We first heard about the issue on 9to5Mac, and it apparently affects only iPhone-to-iPhone communication. After receiving a text with the particular string of characters, Messages will reportedly crash repeatedly. It can also force iPhones to reboot in some circumstances.
Here’s the text that is reportedly causing the bug:
effective. Power لُلُصّبُلُلصّبُررً ॣ ॣh ॣ ॣ 冗
After several attempts, we finally (accidentally) replicated the bug — crashing an iPhone from the lock-screen, and forcing it to reboot. Other journalists have reported that they have been unable to replicate it, but our experience shows it definitely works in some instances, though it’s not clear why it doesn’t happen every time.
Here’s the message being displayed on my colleague’s Apple Watch after crashing his iPhone:
Comments made on social media also indicate it’s a serious issue for many others:
Someone sent that message that makes your iPhone turn off to make me text back.. I was trying to figure out what was wrong with my phone
— k e. (@BlissfulAllure) May 27, 2015
If one more person sends me that stupid turn off your iPhone text I'm gonna be so mad
— Sarah Margo (@sarahcmargo) May 27, 2015
Why and how did someone just now figure out that text can turn off someone's iphone..
— Mel (@melissahitz) May 27, 2015
On Reddit, one user suggested it was caused by a failure to render unicode properly — causing “messages to take up a lot more memory than normal, leading to iOS killing the largest process,” and thus crashing.
And as 9to5Mac notes, this isn’t the first time this has happened. In 2013, the tech blog reported on how certain Arabic characters could cause issues in both iOS 6 and OS X 10.8.

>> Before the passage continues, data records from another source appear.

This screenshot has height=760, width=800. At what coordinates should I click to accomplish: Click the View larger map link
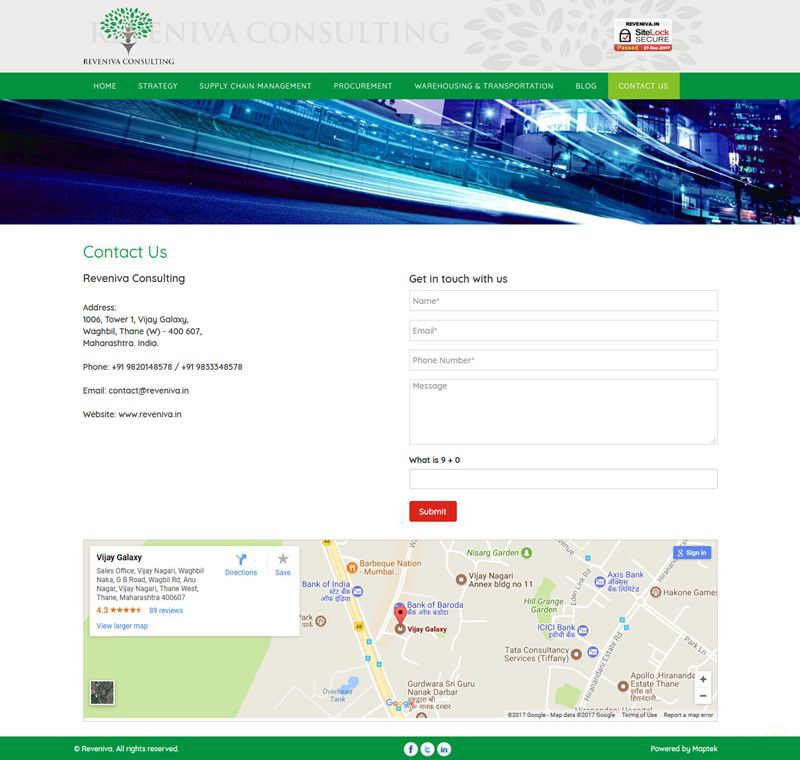122,626
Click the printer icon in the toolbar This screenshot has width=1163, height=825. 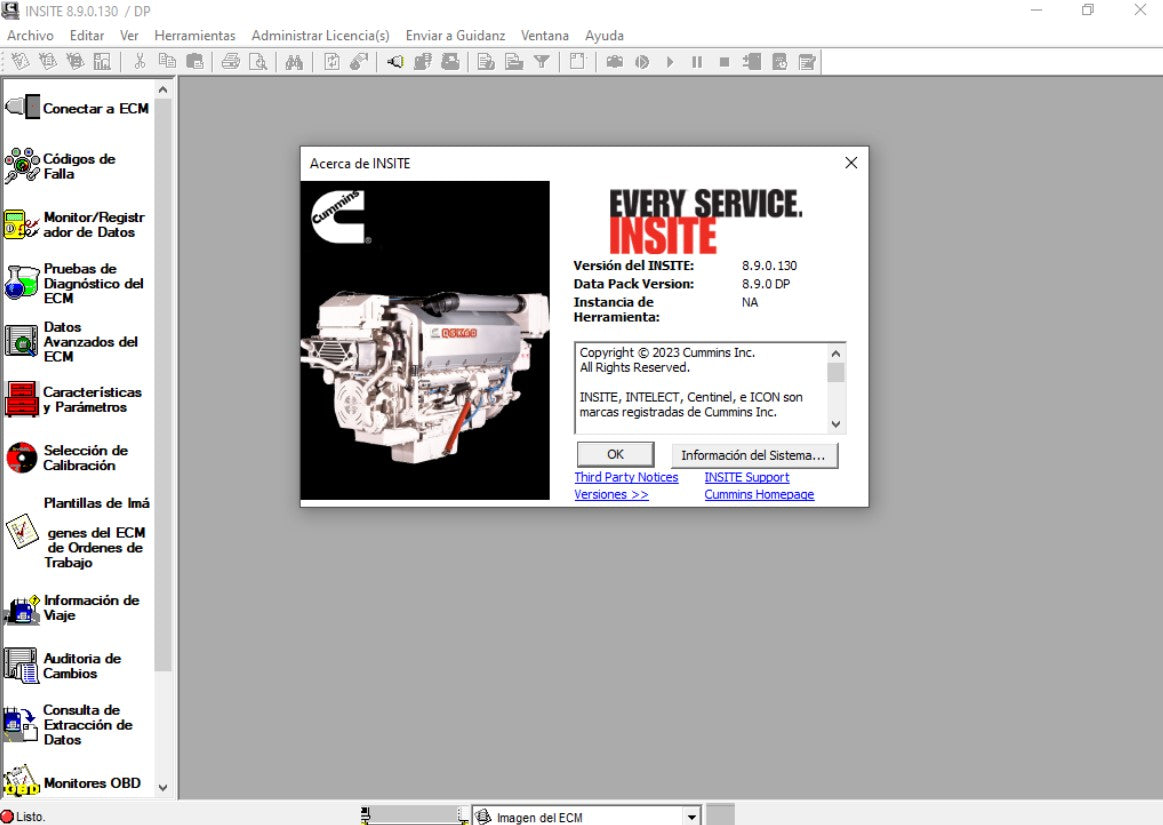[x=231, y=62]
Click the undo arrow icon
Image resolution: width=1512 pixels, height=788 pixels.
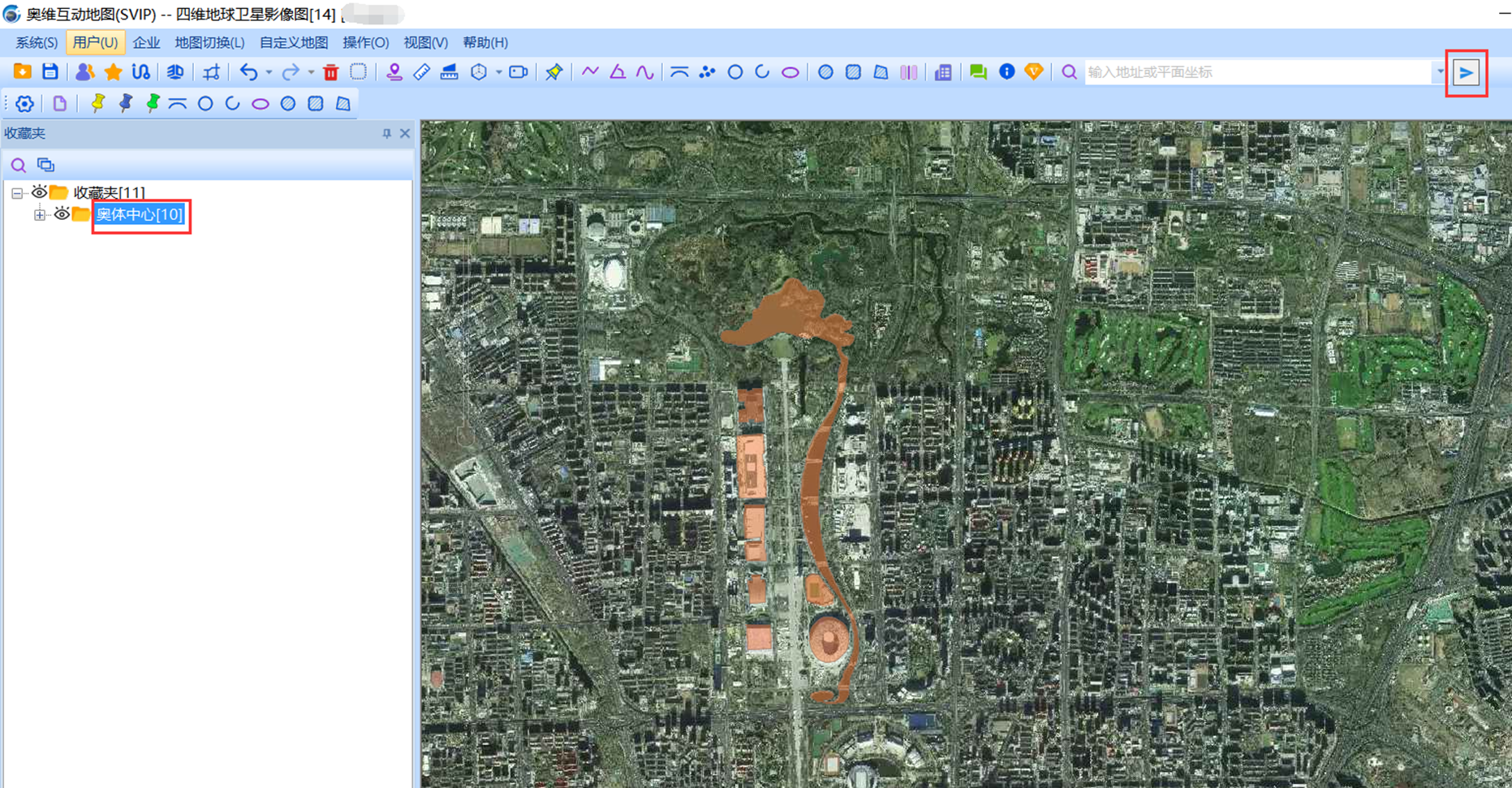pyautogui.click(x=248, y=72)
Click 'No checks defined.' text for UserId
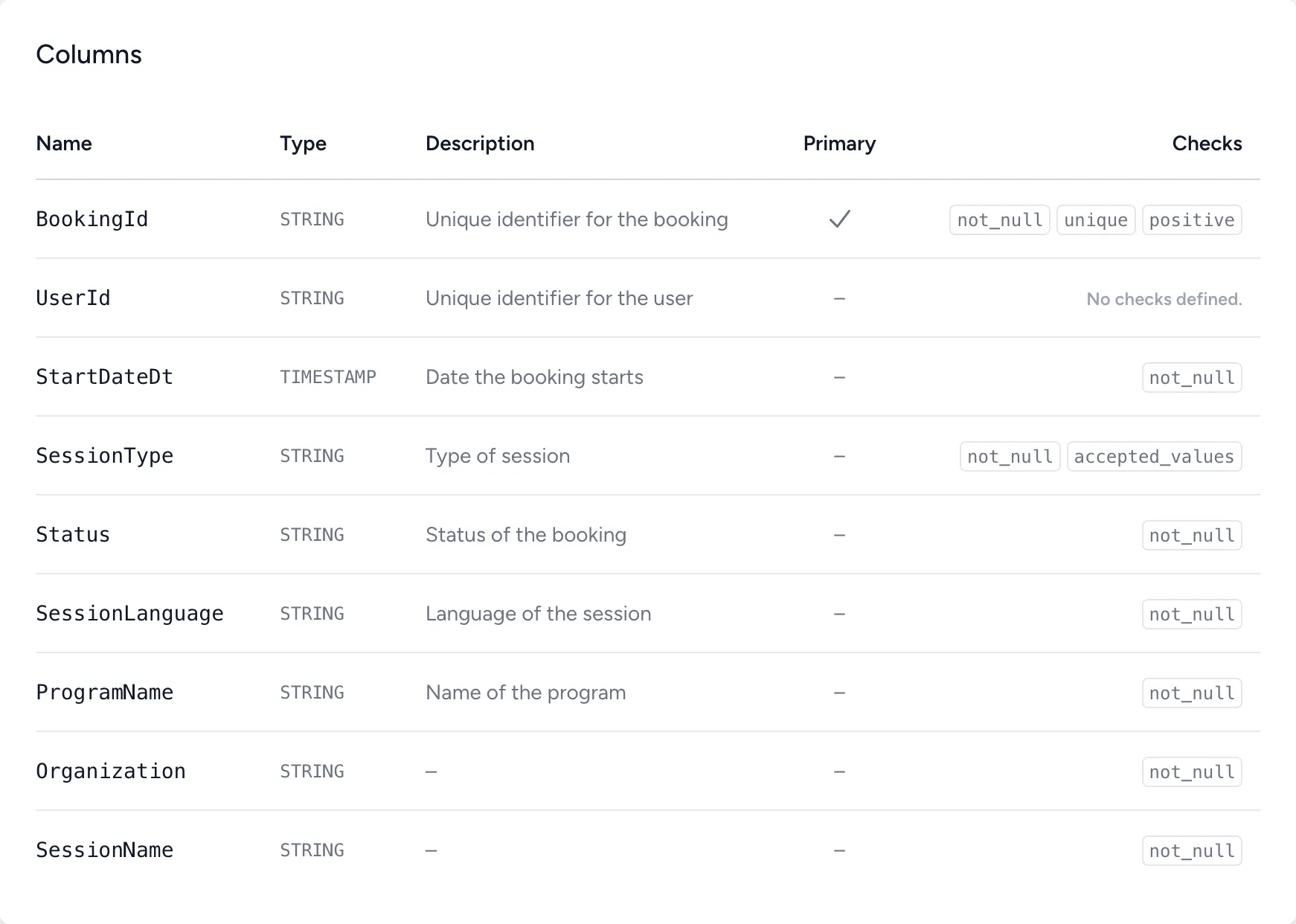Viewport: 1296px width, 924px height. point(1164,299)
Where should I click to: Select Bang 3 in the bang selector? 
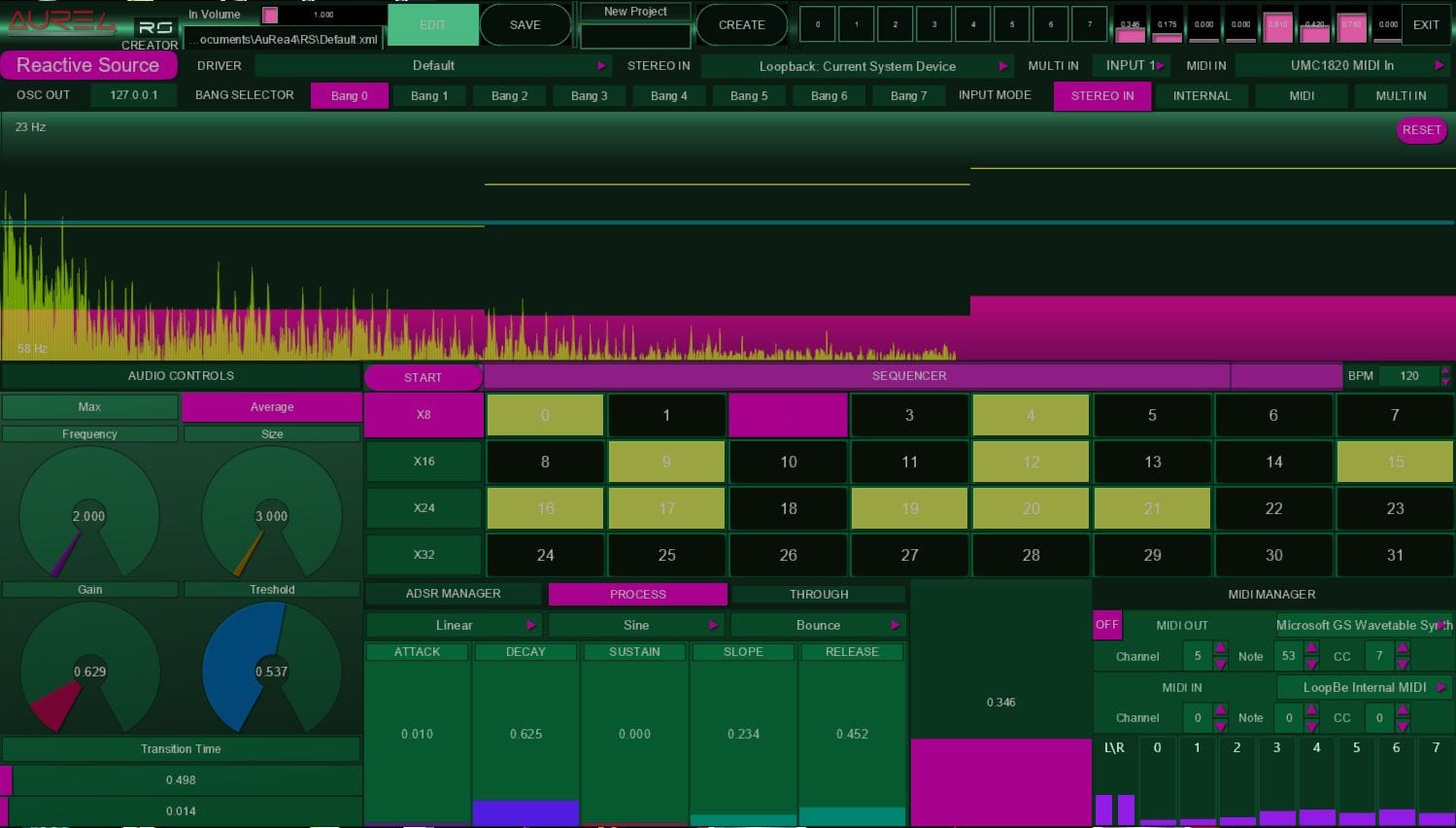[x=589, y=96]
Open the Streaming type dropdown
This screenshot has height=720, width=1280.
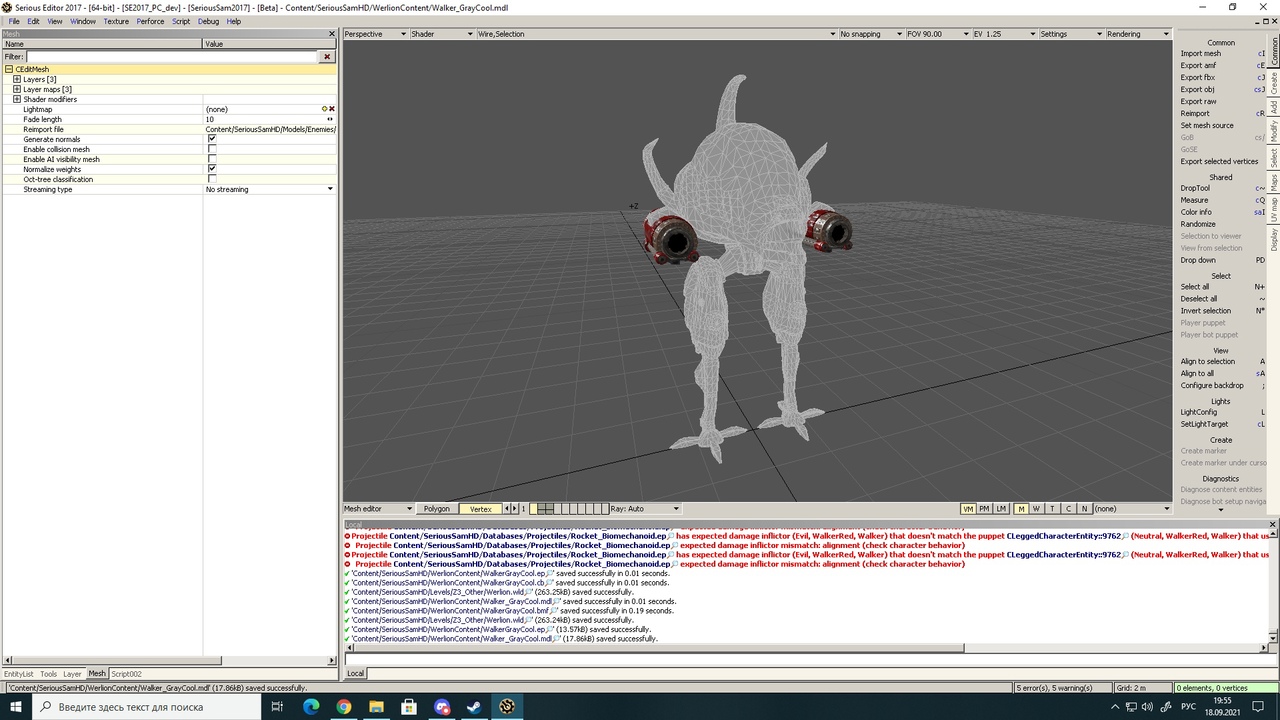click(330, 189)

If you’ve been affected, Forbes has a suggestion on how to fix the issue and let you reopen Messages: Either “have the person who pranked you send another message,” or “send yourself a message through Siri or your Mac.”
An Apple spokesperson provided Business Insider with the following statement: “We are aware of an iMessage issue caused by a specific series of unicode characters and we will make a fix available in a software update.”